>> Start Record excerpts
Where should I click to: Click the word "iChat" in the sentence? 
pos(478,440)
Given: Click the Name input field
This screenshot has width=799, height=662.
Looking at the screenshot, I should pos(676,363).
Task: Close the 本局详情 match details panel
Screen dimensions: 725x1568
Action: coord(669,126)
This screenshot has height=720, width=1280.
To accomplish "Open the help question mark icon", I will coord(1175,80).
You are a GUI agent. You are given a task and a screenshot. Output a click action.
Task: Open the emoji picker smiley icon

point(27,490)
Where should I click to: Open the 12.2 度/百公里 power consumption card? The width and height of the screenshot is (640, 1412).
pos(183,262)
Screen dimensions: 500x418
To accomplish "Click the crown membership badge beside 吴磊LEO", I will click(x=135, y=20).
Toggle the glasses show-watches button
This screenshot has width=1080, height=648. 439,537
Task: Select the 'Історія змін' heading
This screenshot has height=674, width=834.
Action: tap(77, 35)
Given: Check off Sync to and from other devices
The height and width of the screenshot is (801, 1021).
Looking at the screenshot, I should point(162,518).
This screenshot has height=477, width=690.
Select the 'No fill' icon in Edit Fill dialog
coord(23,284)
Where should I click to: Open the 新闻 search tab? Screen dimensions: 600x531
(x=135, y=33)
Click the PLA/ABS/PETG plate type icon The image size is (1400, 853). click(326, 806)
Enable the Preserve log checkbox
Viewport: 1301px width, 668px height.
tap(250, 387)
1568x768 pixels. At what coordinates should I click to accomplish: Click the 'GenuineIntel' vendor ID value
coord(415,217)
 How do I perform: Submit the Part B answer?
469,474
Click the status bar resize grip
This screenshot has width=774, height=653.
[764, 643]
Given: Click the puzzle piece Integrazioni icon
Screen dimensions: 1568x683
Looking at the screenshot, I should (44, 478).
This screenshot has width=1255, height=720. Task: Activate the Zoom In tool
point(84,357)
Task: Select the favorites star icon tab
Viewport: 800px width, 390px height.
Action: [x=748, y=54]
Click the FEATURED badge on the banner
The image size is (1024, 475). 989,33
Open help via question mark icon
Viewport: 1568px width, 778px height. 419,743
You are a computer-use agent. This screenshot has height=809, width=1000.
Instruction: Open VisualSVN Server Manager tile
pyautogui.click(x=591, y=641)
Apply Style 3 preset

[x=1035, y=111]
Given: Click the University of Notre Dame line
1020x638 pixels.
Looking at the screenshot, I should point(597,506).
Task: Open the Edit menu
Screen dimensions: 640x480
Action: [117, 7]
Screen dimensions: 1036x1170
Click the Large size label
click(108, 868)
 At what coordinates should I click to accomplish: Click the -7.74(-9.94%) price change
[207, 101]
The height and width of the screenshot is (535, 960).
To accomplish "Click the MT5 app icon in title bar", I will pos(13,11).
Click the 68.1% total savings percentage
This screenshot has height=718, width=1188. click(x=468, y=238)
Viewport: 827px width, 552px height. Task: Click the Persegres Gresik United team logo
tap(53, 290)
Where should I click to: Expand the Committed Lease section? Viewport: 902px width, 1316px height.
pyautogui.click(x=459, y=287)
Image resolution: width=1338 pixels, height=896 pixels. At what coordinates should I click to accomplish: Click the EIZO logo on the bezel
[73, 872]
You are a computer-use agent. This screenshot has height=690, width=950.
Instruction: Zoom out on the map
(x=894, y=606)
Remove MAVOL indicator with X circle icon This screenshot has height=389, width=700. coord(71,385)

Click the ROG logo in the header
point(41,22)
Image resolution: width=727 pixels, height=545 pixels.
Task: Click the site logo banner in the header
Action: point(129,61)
>> End Record excerpts
## [Problem requirements]
Reproduce the rows above verbatim, without altering any line.

## [Reply to the task]
Where should I click to: Click the word "iChat" in the sentence? 
pos(478,440)
Given: Click the Name input field
This screenshot has width=799, height=662.
Looking at the screenshot, I should pos(676,363).
Task: Close the 本局详情 match details panel
Screen dimensions: 725x1568
Action: coord(669,126)
This screenshot has height=720, width=1280.
To accomplish "Open the help question mark icon", I will coord(1175,80).
You are a GUI agent. You are given a task and a screenshot. Output a click action.
Task: Open the emoji picker smiley icon

point(27,490)
Where should I click to: Open the 12.2 度/百公里 power consumption card? The width and height of the screenshot is (640, 1412).
pos(183,262)
Screen dimensions: 500x418
To accomplish "Click the crown membership badge beside 吴磊LEO", I will click(x=135, y=20).
Toggle the glasses show-watches button
This screenshot has width=1080, height=648. 439,537
Task: Select the 'Історія змін' heading
This screenshot has height=674, width=834.
Action: tap(77, 35)
Given: Check off Sync to and from other devices
The height and width of the screenshot is (801, 1021).
Looking at the screenshot, I should point(162,518).
This screenshot has height=477, width=690.
Select the 'No fill' icon in Edit Fill dialog
coord(23,284)
Where should I click to: Open the 新闻 search tab? Screen dimensions: 600x531
(x=135, y=33)
Click the PLA/ABS/PETG plate type icon The image size is (1400, 853). click(326, 806)
Enable the Preserve log checkbox
Viewport: 1301px width, 668px height.
tap(250, 387)
1568x768 pixels. At what coordinates should I click to accomplish: Click the 'GenuineIntel' vendor ID value
coord(415,217)
 How do I perform: Submit the Part B answer?
469,474
Click the status bar resize grip
This screenshot has width=774, height=653.
[764, 643]
Given: Click the puzzle piece Integrazioni icon
Screen dimensions: 1568x683
Looking at the screenshot, I should (44, 478).
This screenshot has width=1255, height=720. Task: Activate the Zoom In tool
point(84,357)
Task: Select the favorites star icon tab
Viewport: 800px width, 390px height.
Action: [x=748, y=54]
Click the FEATURED badge on the banner
The image size is (1024, 475). 989,33
Open help via question mark icon
Viewport: 1568px width, 778px height. 419,743
You are a computer-use agent. This screenshot has height=809, width=1000.
Instruction: Open VisualSVN Server Manager tile
pyautogui.click(x=591, y=641)
Apply Style 3 preset

[x=1035, y=111]
Given: Click the University of Notre Dame line
1020x638 pixels.
Looking at the screenshot, I should point(597,506).
Task: Open the Edit menu
Screen dimensions: 640x480
Action: [117, 7]
Screen dimensions: 1036x1170
Click the Large size label
click(108, 868)
 At what coordinates should I click to accomplish: Click the -7.74(-9.94%) price change
[207, 101]
The height and width of the screenshot is (535, 960).
To accomplish "Click the MT5 app icon in title bar", I will pos(13,11).
Click the 68.1% total savings percentage
This screenshot has height=718, width=1188. click(x=468, y=238)
Viewport: 827px width, 552px height. Task: Click the Persegres Gresik United team logo
tap(53, 290)
Where should I click to: Expand the Committed Lease section? Viewport: 902px width, 1316px height.
pyautogui.click(x=459, y=287)
Image resolution: width=1338 pixels, height=896 pixels. At what coordinates should I click to accomplish: Click the EIZO logo on the bezel
[73, 872]
You are a computer-use agent. This screenshot has height=690, width=950.
Instruction: Zoom out on the map
(x=894, y=606)
Remove MAVOL indicator with X circle icon This screenshot has height=389, width=700. coord(71,385)

Click the ROG logo in the header
point(41,22)
Image resolution: width=727 pixels, height=545 pixels.
Task: Click the site logo banner in the header
Action: point(129,61)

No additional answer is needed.